Evaluating GPT-4 in a Modern Turing Test

Background and Motivation

Artificial Intelligence has come a long way since Alan Turing's early paper on machine intelligence in 1950. One of the most compelling questions in AI is whether machines can convincingly mimic human behavior. This paper puts three systems—ELIZA, GPT-3.5, and GPT-4—to the test in a classic Turing test setting. Participants engaged in a 5-minute text conversation with either a human or an AI, aiming to discern the nature of their interlocutor.

Experimental Setup

AI Models Tested

The paper evaluated three AI systems:

GPT-4: A LLM known for its sophisticated text generation capabilities.
GPT-3.5: Another version of OpenAI's LLM, less advanced than GPT-4.
ELIZA: A much older, rule-based system known for mimicking a Rogerian psychotherapist.

GPT-4 and GPT-3.5 were loaded with a custom prompt to mimic a young person using slang and making occasional spelling errors. ELIZA served as a baseline to measure whether people can recognize simple chatbots.

The Turing Test Setup

Participants were randomly assigned roles as interrogators or witnesses. Human witnesses had to convince interrogators of their humanity, while AI witnesses attempted to pass as human. Conversations took place in a messaging interface, and interrogators reached a verdict after 5 minutes. The setup aimed to answer whether people can reliably distinguish AI from humans and figure out the factors influencing their decisions.

Key Results

How Did GPT-4 Perform?

Pass Rates:

GPT-4 was judged human 54% of the time.
GPT-3.5 had a pass rate of 50%.
ELIZA was identified as human only 22% of the time.
Human participants were correctly identified 67% of the time.

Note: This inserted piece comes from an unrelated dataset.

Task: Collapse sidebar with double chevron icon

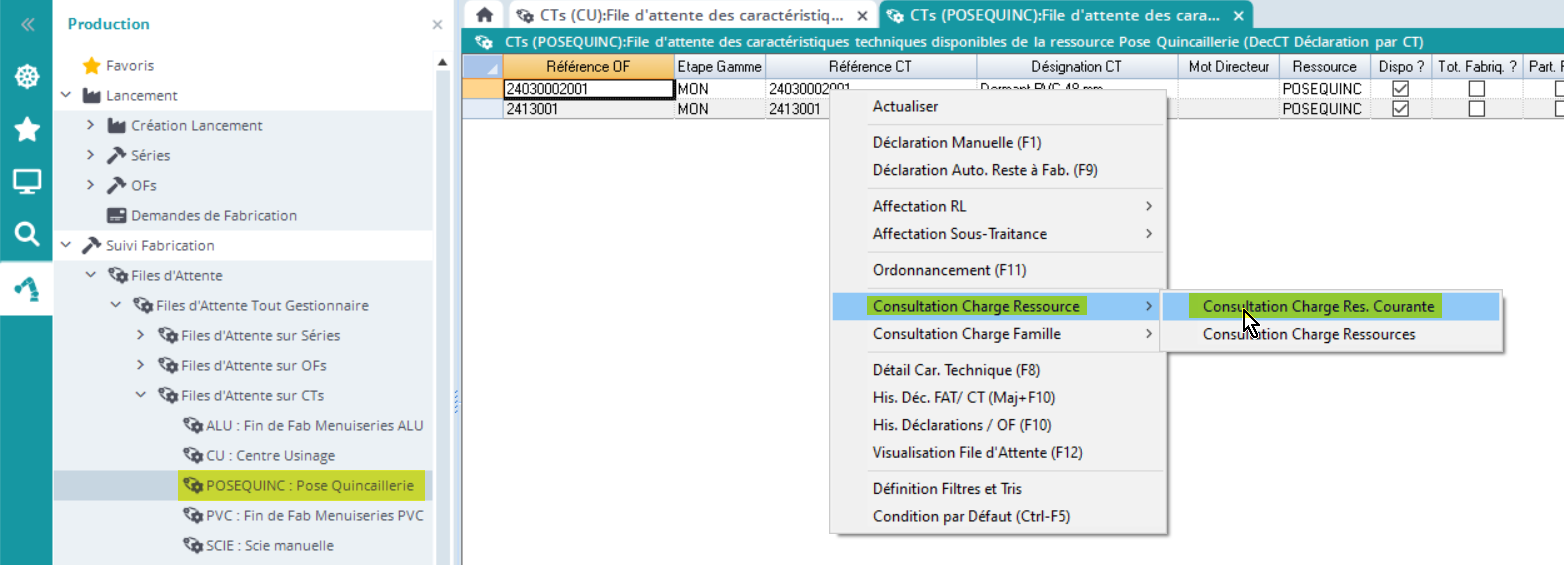Action: tap(27, 25)
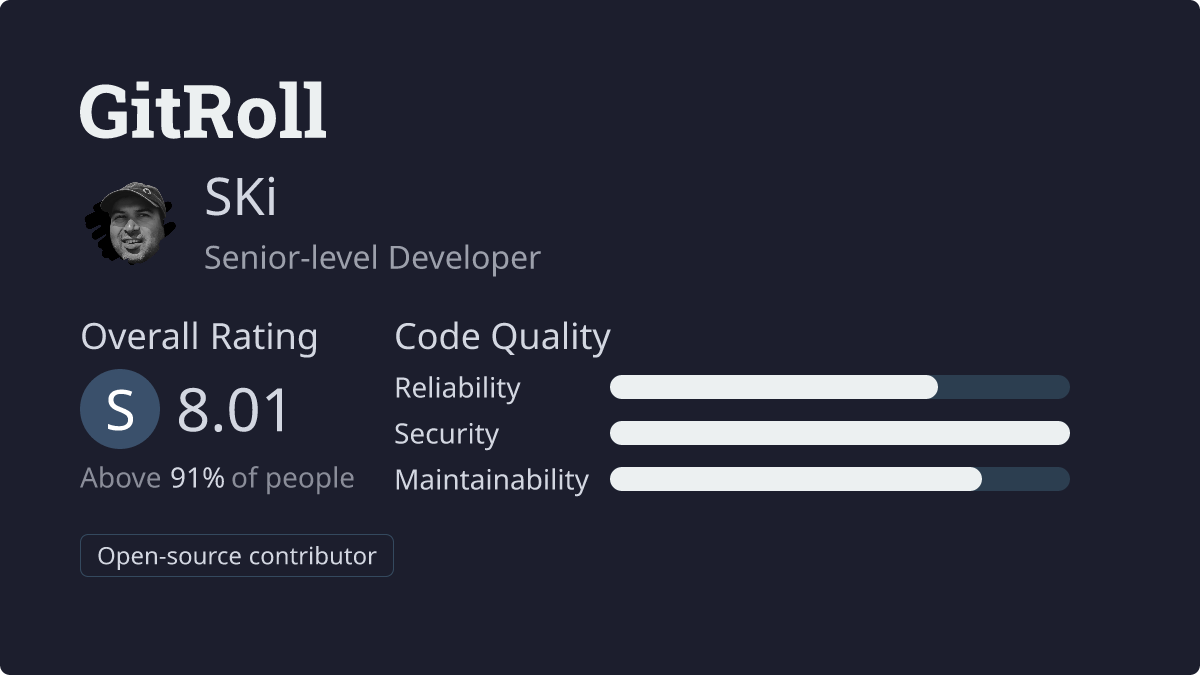The image size is (1200, 675).
Task: Click the Senior-level Developer label
Action: coord(372,258)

Statistical analysis confirmed that GPT-4's pass rate wasn't significantly different from random guessing (50%), implying it convincingly passed the test.

Human Identification:

Surprisingly, human participants' pass rate was not 100%. They were only correctly identified 67% of the time, which indicates that people's confidence in identifying humans isn't absolute, especially with advanced AI systems in play.

What Convinces Humans?

Strategies and Reasons

Participants used several strategies to identify their conversational partners:

Small Talk (36%): Asking personal questions or daily activities.
Social & Emotional Queries (25%): Questions on opinions, humor, experiences.
Knowledge & Reasoning (13%): Questions on math, logic, general knowledge.

Effective strategies for correct identification included:

Asking about human experiences (75% accuracy).
Engaging in logic and math discussions (78% accuracy).
Accusations of being an AI (80% accuracy).

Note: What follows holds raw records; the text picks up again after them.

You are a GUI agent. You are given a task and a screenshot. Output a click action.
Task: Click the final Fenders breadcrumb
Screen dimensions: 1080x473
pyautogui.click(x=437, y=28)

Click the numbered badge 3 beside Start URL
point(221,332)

When giving their reasons, interrogators cited:

Linguistic Style (43%): Spelling, grammar, tone.
Socio-emotional Factors (24%): Humor, personality.
Knowledge & Reasoning (10%): Adequate or inadequate knowledge.

Implications of the Research

Practical Concerns

The fact that GPT-4 could pass as human 54% of the time has practical implications:

Economic Roles: AI could take over jobs requiring text-based human interaction.
Deception and Trust: Misleading the public or being mistaken for a human could have social ramifications, affecting trust.

Theoretical Insights

The paper sheds light on what the Turing test measures today. It appears that socio-emotional intelligence and conversational style play a more significant role than sheer factual knowledge and logic. This might mean that the human "touch" in conversations—humor, personality, empathy—are harder to replicate convincingly with AI.

Future Directions

Future work could:

Explore Training: Investigate if educating people on AI characteristics helps in better identification.
Enhance Strategies: Develop and test new questioning techniques to reliably distinguish AI from humans.
Longitudinal Studies: As AI systems evolve, studying how human ability to recognize AI changes over time will be crucial.

Conclusion

This paper provides robust evidence that GPT-4 can pass a Turing test under controlled conditions, marking a significant moment in AI-human interaction research. While promising, the results also underscore the need for ongoing scrutiny and new strategies to manage the social and ethical dimensions of increasingly human-like AI.